Top of RECORDS FOR THIS TASK

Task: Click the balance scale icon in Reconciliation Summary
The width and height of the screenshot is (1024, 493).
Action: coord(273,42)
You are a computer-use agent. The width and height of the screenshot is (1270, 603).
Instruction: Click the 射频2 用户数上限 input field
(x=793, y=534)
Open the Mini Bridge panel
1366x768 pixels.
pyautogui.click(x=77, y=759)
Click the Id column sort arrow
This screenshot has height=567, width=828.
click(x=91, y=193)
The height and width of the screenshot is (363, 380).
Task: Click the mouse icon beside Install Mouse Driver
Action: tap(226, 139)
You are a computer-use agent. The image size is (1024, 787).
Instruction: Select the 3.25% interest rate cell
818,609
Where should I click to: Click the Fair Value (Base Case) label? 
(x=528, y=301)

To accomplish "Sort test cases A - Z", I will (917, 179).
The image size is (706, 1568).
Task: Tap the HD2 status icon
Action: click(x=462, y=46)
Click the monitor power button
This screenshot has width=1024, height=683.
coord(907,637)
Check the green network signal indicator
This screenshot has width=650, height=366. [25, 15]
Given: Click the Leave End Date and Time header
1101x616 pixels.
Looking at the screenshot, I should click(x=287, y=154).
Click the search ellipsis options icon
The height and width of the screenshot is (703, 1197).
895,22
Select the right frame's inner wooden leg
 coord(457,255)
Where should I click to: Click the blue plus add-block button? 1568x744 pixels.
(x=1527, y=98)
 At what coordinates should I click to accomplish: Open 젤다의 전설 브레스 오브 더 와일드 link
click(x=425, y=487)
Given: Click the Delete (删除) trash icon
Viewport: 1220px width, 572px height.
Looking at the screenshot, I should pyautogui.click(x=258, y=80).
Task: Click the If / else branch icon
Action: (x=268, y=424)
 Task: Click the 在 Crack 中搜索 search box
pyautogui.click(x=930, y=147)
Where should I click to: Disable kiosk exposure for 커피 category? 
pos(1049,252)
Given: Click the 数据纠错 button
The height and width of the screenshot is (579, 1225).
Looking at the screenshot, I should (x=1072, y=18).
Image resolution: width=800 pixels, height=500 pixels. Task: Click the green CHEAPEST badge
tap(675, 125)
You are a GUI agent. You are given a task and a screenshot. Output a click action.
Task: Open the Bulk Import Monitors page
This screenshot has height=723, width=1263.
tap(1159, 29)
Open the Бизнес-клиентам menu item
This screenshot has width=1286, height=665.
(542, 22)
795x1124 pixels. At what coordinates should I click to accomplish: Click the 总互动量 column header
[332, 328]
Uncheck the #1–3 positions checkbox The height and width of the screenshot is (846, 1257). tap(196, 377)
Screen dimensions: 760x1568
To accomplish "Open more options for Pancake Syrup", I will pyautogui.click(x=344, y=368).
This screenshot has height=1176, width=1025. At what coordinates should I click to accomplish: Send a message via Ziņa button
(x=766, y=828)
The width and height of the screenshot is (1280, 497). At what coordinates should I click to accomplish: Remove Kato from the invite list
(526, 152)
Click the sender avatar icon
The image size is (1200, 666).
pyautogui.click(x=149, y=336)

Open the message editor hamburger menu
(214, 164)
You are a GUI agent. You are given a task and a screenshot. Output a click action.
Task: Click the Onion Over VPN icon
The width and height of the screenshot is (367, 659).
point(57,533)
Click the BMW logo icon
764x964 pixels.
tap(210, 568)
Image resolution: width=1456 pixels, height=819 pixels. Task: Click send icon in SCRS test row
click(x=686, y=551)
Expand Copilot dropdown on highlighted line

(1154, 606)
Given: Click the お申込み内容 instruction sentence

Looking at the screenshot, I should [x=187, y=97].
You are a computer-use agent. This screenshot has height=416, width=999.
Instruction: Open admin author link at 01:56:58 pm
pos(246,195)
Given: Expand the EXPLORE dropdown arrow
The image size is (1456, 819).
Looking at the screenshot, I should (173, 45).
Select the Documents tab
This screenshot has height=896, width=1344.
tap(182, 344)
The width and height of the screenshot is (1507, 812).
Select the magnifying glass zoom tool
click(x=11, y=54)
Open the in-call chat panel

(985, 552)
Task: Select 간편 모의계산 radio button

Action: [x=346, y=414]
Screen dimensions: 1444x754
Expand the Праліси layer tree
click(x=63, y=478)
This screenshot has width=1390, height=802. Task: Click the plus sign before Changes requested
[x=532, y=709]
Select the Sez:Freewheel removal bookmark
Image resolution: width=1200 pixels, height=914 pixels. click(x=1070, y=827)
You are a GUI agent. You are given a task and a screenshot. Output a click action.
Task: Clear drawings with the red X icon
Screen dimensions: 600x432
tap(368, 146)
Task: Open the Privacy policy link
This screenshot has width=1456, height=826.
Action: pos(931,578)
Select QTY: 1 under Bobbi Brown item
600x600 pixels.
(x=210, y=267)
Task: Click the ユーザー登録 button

Bottom of RECORDS FOR THIS TASK

# [PROBLEM STATEMENT]
Full repetition needed. Write out every entry above exactly as given.

# [EXPECTED ANSWER]
Task: Click the balance scale icon in Reconciliation Summary
The width and height of the screenshot is (1024, 493).
Action: coord(273,42)
You are a computer-use agent. The width and height of the screenshot is (1270, 603).
Instruction: Click the 射频2 用户数上限 input field
(x=793, y=534)
Open the Mini Bridge panel
1366x768 pixels.
pyautogui.click(x=77, y=759)
Click the Id column sort arrow
This screenshot has height=567, width=828.
click(x=91, y=193)
The height and width of the screenshot is (363, 380).
Task: Click the mouse icon beside Install Mouse Driver
Action: tap(226, 139)
You are a computer-use agent. The image size is (1024, 787).
Instruction: Select the 3.25% interest rate cell
818,609
Where should I click to: Click the Fair Value (Base Case) label? 
(x=528, y=301)

To accomplish "Sort test cases A - Z", I will (917, 179).
The image size is (706, 1568).
Task: Tap the HD2 status icon
Action: click(x=462, y=46)
Click the monitor power button
This screenshot has width=1024, height=683.
coord(907,637)
Check the green network signal indicator
This screenshot has width=650, height=366. [25, 15]
Given: Click the Leave End Date and Time header
1101x616 pixels.
Looking at the screenshot, I should click(x=287, y=154).
Click the search ellipsis options icon
The height and width of the screenshot is (703, 1197).
895,22
Select the right frame's inner wooden leg
 coord(457,255)
Where should I click to: Click the blue plus add-block button? 1568x744 pixels.
(x=1527, y=98)
 At what coordinates should I click to accomplish: Open 젤다의 전설 브레스 오브 더 와일드 link
click(x=425, y=487)
Given: Click the Delete (删除) trash icon
Viewport: 1220px width, 572px height.
Looking at the screenshot, I should pyautogui.click(x=258, y=80).
Task: Click the If / else branch icon
Action: (x=268, y=424)
 Task: Click the 在 Crack 中搜索 search box
pyautogui.click(x=930, y=147)
Where should I click to: Disable kiosk exposure for 커피 category? 
pos(1049,252)
Given: Click the 数据纠错 button
The height and width of the screenshot is (579, 1225).
Looking at the screenshot, I should (x=1072, y=18).
Image resolution: width=800 pixels, height=500 pixels. Task: Click the green CHEAPEST badge
tap(675, 125)
You are a GUI agent. You are given a task and a screenshot. Output a click action.
Task: Open the Bulk Import Monitors page
This screenshot has height=723, width=1263.
tap(1159, 29)
Open the Бизнес-клиентам menu item
This screenshot has width=1286, height=665.
(542, 22)
795x1124 pixels. At what coordinates should I click to accomplish: Click the 总互动量 column header
[332, 328]
Uncheck the #1–3 positions checkbox The height and width of the screenshot is (846, 1257). tap(196, 377)
Screen dimensions: 760x1568
To accomplish "Open more options for Pancake Syrup", I will pyautogui.click(x=344, y=368).
This screenshot has height=1176, width=1025. At what coordinates should I click to accomplish: Send a message via Ziņa button
(x=766, y=828)
The width and height of the screenshot is (1280, 497). At what coordinates should I click to accomplish: Remove Kato from the invite list
(526, 152)
Click the sender avatar icon
The image size is (1200, 666).
pyautogui.click(x=149, y=336)

Open the message editor hamburger menu
(214, 164)
You are a GUI agent. You are given a task and a screenshot. Output a click action.
Task: Click the Onion Over VPN icon
The width and height of the screenshot is (367, 659).
point(57,533)
Click the BMW logo icon
764x964 pixels.
tap(210, 568)
Image resolution: width=1456 pixels, height=819 pixels. Task: Click send icon in SCRS test row
click(x=686, y=551)
Expand Copilot dropdown on highlighted line

(1154, 606)
Given: Click the お申込み内容 instruction sentence

Looking at the screenshot, I should [x=187, y=97].
You are a computer-use agent. This screenshot has height=416, width=999.
Instruction: Open admin author link at 01:56:58 pm
pos(246,195)
Given: Expand the EXPLORE dropdown arrow
The image size is (1456, 819).
Looking at the screenshot, I should (173, 45).
Select the Documents tab
This screenshot has height=896, width=1344.
tap(182, 344)
The width and height of the screenshot is (1507, 812).
Select the magnifying glass zoom tool
click(x=11, y=54)
Open the in-call chat panel

(985, 552)
Task: Select 간편 모의계산 radio button

Action: [x=346, y=414]
Screen dimensions: 1444x754
Expand the Праліси layer tree
click(x=63, y=478)
This screenshot has width=1390, height=802. Task: Click the plus sign before Changes requested
[x=532, y=709]
Select the Sez:Freewheel removal bookmark
Image resolution: width=1200 pixels, height=914 pixels. click(x=1070, y=827)
You are a GUI agent. You are given a task and a screenshot. Output a click action.
Task: Clear drawings with the red X icon
Screen dimensions: 600x432
tap(368, 146)
Task: Open the Privacy policy link
This screenshot has width=1456, height=826.
Action: pos(931,578)
Select QTY: 1 under Bobbi Brown item
600x600 pixels.
(x=210, y=267)
Task: Click the ユーザー登録 button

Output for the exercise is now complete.